> _YOUR TASK_
Where a line looks odd, keep it as it is and transcribe all the material.

> _INFORMATION SUPPLIED_
::::::::::

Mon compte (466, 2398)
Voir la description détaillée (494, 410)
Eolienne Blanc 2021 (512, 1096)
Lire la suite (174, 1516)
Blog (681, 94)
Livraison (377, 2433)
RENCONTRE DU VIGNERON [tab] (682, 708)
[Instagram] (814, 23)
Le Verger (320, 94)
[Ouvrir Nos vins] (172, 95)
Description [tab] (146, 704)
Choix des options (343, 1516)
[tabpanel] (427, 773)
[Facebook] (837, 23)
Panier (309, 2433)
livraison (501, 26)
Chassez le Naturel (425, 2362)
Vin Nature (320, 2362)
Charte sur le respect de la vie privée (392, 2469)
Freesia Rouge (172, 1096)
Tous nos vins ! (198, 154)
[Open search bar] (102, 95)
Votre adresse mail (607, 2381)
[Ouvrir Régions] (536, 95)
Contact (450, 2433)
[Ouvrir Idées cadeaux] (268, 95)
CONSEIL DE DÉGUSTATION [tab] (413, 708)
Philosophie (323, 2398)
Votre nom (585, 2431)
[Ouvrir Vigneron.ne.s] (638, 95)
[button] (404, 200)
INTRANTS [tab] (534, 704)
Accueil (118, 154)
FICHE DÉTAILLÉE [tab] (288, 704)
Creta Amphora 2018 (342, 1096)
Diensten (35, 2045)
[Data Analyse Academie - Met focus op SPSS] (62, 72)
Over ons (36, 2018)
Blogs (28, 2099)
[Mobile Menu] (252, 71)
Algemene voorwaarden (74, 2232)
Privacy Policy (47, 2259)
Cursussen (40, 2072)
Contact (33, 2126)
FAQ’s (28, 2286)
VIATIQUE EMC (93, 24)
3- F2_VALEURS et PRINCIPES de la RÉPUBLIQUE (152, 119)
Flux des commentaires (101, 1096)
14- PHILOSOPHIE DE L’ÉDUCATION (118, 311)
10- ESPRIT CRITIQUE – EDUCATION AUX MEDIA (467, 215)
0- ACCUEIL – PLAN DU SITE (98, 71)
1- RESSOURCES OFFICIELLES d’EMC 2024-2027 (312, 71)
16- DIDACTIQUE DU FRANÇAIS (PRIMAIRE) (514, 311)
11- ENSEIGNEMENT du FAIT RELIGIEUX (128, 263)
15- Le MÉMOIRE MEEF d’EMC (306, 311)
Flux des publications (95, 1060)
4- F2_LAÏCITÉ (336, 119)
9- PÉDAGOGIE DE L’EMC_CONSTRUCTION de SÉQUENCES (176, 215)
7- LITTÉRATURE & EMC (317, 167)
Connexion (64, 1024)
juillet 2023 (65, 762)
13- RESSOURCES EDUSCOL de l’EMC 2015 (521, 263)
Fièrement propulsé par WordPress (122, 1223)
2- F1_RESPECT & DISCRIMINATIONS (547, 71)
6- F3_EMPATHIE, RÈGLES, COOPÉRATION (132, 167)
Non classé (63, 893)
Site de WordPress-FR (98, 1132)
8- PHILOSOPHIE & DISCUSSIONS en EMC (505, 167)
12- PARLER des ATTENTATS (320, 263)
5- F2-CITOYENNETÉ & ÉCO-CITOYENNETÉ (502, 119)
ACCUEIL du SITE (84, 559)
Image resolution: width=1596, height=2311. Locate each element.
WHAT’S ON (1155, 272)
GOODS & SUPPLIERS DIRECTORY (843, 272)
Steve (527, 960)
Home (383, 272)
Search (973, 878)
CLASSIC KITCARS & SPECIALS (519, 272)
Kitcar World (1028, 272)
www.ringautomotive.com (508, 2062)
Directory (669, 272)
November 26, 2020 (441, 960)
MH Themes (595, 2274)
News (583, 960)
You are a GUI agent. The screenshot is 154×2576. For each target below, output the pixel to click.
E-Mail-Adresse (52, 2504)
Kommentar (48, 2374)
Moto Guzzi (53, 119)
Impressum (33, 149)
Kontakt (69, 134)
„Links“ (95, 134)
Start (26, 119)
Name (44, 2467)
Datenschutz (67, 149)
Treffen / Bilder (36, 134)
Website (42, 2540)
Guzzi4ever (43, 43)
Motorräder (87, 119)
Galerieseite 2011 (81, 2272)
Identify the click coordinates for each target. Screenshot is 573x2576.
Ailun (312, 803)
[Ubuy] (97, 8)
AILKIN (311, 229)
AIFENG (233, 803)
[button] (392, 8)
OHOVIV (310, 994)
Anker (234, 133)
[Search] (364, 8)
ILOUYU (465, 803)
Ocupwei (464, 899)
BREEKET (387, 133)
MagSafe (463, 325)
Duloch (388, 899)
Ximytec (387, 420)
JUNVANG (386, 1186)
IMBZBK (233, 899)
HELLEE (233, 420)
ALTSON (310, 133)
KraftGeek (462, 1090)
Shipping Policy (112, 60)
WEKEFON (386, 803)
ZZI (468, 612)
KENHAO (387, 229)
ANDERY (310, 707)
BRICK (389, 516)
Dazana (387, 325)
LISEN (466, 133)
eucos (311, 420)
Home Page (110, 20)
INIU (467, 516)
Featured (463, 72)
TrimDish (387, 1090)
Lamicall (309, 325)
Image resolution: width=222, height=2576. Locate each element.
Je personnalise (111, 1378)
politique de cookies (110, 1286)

::::::::::

> _WORKED SOLUTION_
Mon compte (466, 2398)
Voir la description détaillée (494, 410)
Eolienne Blanc 2021 (512, 1096)
Lire la suite (174, 1516)
Blog (681, 94)
Livraison (377, 2433)
RENCONTRE DU VIGNERON [tab] (682, 708)
[Instagram] (814, 23)
Le Verger (320, 94)
[Ouvrir Nos vins] (172, 95)
Description [tab] (146, 704)
Choix des options (343, 1516)
[tabpanel] (427, 773)
[Facebook] (837, 23)
Panier (309, 2433)
livraison (501, 26)
Chassez le Naturel (425, 2362)
Vin Nature (320, 2362)
Charte sur le respect de la vie privée (392, 2469)
Freesia Rouge (172, 1096)
Tous nos vins ! (198, 154)
[Open search bar] (102, 95)
Votre adresse mail (607, 2381)
[Ouvrir Régions] (536, 95)
Contact (450, 2433)
[Ouvrir Idées cadeaux] (268, 95)
CONSEIL DE DÉGUSTATION [tab] (413, 708)
Philosophie (323, 2398)
Votre nom (585, 2431)
[Ouvrir Vigneron.ne.s] (638, 95)
[button] (404, 200)
INTRANTS [tab] (534, 704)
Accueil (118, 154)
FICHE DÉTAILLÉE [tab] (288, 704)
Creta Amphora 2018 (342, 1096)
Diensten (35, 2045)
[Data Analyse Academie - Met focus op SPSS] (62, 72)
Over ons (36, 2018)
Blogs (28, 2099)
[Mobile Menu] (252, 71)
Algemene voorwaarden (74, 2232)
Privacy Policy (47, 2259)
Cursussen (40, 2072)
Contact (33, 2126)
FAQ’s (28, 2286)
VIATIQUE EMC (93, 24)
3- F2_VALEURS et PRINCIPES de la RÉPUBLIQUE (152, 119)
Flux des commentaires (101, 1096)
14- PHILOSOPHIE DE L’ÉDUCATION (118, 311)
10- ESPRIT CRITIQUE – EDUCATION AUX MEDIA (467, 215)
0- ACCUEIL – PLAN DU SITE (98, 71)
1- RESSOURCES OFFICIELLES d’EMC 2024-2027 (312, 71)
16- DIDACTIQUE DU FRANÇAIS (PRIMAIRE) (514, 311)
11- ENSEIGNEMENT du FAIT RELIGIEUX (128, 263)
15- Le MÉMOIRE MEEF d’EMC (306, 311)
Flux des publications (95, 1060)
4- F2_LAÏCITÉ (336, 119)
9- PÉDAGOGIE DE L’EMC_CONSTRUCTION de SÉQUENCES (176, 215)
7- LITTÉRATURE & EMC (317, 167)
Connexion (64, 1024)
juillet 2023 (65, 762)
13- RESSOURCES EDUSCOL de l’EMC 2015 (521, 263)
Fièrement propulsé par WordPress (122, 1223)
2- F1_RESPECT & DISCRIMINATIONS (547, 71)
6- F3_EMPATHIE, RÈGLES, COOPÉRATION (132, 167)
Non classé (63, 893)
Site de WordPress-FR (98, 1132)
8- PHILOSOPHIE & DISCUSSIONS en EMC (505, 167)
12- PARLER des ATTENTATS (320, 263)
5- F2-CITOYENNETÉ & ÉCO-CITOYENNETÉ (502, 119)
ACCUEIL du SITE (84, 559)
Image resolution: width=1596, height=2311. Locate each element.
WHAT’S ON (1155, 272)
GOODS & SUPPLIERS DIRECTORY (843, 272)
Steve (527, 960)
Home (383, 272)
Search (973, 878)
CLASSIC KITCARS & SPECIALS (519, 272)
Kitcar World (1028, 272)
www.ringautomotive.com (508, 2062)
Directory (669, 272)
November 26, 2020 (441, 960)
MH Themes (595, 2274)
News (583, 960)
You are a GUI agent. The screenshot is 154×2576. For each target below, output the pixel to click.
E-Mail-Adresse (52, 2504)
Kommentar (48, 2374)
Moto Guzzi (53, 119)
Impressum (33, 149)
Kontakt (69, 134)
„Links“ (95, 134)
Start (26, 119)
Name (44, 2467)
Datenschutz (67, 149)
Treffen / Bilder (36, 134)
Website (42, 2540)
Guzzi4ever (43, 43)
Motorräder (87, 119)
Galerieseite 2011 (81, 2272)
Identify the click coordinates for each target. Screenshot is 573x2576.
Ailun (312, 803)
[Ubuy] (97, 8)
AILKIN (311, 229)
AIFENG (233, 803)
[button] (392, 8)
OHOVIV (310, 994)
Anker (234, 133)
[Search] (364, 8)
ILOUYU (465, 803)
Ocupwei (464, 899)
BREEKET (387, 133)
MagSafe (463, 325)
Duloch (388, 899)
Ximytec (387, 420)
JUNVANG (386, 1186)
IMBZBK (233, 899)
HELLEE (233, 420)
ALTSON (310, 133)
KraftGeek (462, 1090)
Shipping Policy (112, 60)
WEKEFON (386, 803)
ZZI (468, 612)
KENHAO (387, 229)
ANDERY (310, 707)
BRICK (389, 516)
Dazana (387, 325)
LISEN (466, 133)
eucos (311, 420)
Home Page (110, 20)
INIU (467, 516)
Featured (463, 72)
TrimDish (387, 1090)
Lamicall (309, 325)
Image resolution: width=222, height=2576. Locate each element.
Je personnalise (111, 1378)
politique de cookies (110, 1286)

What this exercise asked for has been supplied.